WHAT YOU SHOULD DO — Copy out the lines of the records below, from the line containing "Click the Save icon" through the line containing "pyautogui.click(x=251, y=52)", both included, and nothing else.

EXTRACTED MATERIAL —
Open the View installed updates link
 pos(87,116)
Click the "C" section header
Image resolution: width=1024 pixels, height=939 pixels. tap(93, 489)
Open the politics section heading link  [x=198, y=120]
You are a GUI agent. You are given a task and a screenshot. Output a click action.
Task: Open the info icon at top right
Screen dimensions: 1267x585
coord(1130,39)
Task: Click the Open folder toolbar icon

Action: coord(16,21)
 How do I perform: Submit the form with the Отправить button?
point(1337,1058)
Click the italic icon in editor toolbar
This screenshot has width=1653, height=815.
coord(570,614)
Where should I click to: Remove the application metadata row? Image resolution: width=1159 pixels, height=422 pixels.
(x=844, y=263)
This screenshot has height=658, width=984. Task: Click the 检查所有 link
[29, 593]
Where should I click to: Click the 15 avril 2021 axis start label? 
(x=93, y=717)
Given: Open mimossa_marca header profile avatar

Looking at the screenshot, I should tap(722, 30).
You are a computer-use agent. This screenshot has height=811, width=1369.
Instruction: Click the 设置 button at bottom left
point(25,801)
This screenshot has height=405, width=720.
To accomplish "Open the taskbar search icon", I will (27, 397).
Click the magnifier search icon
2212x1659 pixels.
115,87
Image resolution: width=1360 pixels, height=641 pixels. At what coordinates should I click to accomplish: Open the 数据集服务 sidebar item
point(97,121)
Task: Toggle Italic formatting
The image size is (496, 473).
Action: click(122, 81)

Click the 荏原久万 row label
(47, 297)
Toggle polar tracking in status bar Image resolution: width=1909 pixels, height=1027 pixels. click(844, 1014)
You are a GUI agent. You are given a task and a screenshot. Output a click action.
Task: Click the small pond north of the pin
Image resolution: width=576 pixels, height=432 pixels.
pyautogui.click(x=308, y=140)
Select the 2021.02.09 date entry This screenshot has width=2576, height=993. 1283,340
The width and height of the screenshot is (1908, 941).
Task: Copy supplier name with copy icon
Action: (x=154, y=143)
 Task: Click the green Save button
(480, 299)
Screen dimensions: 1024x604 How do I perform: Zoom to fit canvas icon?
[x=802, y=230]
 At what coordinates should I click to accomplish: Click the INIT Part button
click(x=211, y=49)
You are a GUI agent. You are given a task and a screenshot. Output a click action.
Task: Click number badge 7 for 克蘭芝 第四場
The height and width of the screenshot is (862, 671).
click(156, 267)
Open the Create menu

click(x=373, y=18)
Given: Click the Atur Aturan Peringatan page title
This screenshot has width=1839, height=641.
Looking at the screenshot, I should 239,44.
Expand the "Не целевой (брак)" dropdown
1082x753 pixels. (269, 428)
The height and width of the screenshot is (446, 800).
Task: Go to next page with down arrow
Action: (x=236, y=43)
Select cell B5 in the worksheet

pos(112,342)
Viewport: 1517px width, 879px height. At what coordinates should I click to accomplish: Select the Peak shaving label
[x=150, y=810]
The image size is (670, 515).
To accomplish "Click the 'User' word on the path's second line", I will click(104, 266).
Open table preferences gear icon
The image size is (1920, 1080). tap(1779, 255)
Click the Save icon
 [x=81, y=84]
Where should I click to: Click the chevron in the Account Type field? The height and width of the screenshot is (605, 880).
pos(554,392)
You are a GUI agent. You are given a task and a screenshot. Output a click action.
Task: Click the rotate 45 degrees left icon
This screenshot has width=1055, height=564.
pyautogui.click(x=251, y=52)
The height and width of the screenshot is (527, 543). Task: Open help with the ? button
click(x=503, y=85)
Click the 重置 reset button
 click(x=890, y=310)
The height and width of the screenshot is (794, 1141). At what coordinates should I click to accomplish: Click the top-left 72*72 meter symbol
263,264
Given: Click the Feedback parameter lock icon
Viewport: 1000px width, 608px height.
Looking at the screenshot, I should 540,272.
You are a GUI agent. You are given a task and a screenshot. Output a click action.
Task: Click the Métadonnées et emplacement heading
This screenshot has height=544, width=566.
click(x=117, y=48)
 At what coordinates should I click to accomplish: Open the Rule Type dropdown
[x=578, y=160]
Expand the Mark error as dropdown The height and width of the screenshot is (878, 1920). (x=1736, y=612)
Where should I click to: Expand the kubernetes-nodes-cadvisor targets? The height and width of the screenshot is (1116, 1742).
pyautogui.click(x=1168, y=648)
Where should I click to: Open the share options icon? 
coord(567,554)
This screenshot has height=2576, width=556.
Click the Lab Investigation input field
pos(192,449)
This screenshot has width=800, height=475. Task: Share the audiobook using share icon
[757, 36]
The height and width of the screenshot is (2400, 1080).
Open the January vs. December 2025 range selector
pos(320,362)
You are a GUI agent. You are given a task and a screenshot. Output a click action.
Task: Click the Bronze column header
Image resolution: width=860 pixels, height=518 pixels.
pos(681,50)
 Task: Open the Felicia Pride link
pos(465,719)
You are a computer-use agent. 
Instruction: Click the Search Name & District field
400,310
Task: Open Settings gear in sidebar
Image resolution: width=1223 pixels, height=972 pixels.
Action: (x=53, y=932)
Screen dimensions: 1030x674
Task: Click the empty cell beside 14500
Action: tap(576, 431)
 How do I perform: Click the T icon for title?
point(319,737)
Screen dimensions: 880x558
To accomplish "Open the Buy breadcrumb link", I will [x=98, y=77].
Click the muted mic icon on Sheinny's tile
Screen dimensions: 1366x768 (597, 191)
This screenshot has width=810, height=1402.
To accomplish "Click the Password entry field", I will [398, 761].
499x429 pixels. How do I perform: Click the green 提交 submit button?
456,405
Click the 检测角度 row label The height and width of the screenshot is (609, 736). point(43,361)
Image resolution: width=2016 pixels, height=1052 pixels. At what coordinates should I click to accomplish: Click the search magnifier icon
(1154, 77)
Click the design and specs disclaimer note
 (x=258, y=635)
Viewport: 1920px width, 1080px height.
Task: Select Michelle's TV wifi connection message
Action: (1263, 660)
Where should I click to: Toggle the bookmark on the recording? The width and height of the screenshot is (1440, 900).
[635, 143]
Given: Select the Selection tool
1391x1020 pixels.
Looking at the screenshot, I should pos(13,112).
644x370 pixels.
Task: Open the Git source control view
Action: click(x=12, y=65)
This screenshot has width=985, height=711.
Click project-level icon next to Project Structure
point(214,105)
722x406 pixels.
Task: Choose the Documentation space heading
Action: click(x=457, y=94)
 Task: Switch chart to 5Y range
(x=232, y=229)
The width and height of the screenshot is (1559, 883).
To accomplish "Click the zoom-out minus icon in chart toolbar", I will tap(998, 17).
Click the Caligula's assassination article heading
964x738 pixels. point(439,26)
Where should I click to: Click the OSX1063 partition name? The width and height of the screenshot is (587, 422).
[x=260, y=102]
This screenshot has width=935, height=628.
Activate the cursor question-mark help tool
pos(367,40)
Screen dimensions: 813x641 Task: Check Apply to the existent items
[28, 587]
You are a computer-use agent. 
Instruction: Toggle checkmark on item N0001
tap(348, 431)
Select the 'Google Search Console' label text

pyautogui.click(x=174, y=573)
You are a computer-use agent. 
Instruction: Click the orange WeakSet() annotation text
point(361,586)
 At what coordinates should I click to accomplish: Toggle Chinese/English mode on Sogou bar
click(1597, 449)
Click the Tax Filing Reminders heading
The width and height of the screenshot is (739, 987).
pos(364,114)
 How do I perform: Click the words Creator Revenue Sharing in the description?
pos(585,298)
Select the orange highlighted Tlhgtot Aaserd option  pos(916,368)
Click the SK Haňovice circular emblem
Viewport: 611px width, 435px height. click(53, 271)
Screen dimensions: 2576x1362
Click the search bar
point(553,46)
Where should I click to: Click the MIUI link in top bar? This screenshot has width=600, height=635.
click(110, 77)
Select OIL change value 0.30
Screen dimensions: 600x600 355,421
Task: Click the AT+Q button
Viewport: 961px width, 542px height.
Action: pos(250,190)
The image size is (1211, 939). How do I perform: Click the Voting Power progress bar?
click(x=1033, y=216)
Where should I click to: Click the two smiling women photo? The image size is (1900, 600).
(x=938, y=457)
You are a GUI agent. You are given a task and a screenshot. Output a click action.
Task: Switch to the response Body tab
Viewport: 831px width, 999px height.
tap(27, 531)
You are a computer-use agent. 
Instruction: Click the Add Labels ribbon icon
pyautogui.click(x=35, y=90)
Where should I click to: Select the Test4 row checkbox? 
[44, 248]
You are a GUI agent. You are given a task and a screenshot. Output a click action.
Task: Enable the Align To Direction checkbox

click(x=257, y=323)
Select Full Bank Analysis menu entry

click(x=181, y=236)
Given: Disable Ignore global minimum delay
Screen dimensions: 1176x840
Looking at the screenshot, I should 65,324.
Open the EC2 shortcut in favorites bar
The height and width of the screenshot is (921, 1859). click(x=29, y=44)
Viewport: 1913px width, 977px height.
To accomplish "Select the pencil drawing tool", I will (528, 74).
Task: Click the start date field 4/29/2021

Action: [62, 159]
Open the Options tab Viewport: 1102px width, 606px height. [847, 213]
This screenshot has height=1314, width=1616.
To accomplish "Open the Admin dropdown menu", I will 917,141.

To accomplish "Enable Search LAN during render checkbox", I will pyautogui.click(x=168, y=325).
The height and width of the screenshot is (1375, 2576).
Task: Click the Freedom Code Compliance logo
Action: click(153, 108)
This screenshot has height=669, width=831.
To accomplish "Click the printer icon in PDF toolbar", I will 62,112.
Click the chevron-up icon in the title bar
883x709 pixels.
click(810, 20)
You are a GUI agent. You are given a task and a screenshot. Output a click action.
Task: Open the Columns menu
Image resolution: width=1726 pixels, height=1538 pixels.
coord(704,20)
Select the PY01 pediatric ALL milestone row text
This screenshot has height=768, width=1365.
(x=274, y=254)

REPLY TO THE TASK —
Click the Save icon
 [x=81, y=84]
Where should I click to: Click the chevron in the Account Type field? The height and width of the screenshot is (605, 880).
pos(554,392)
You are a GUI agent. You are given a task and a screenshot. Output a click action.
Task: Click the rotate 45 degrees left icon
This screenshot has width=1055, height=564.
pyautogui.click(x=251, y=52)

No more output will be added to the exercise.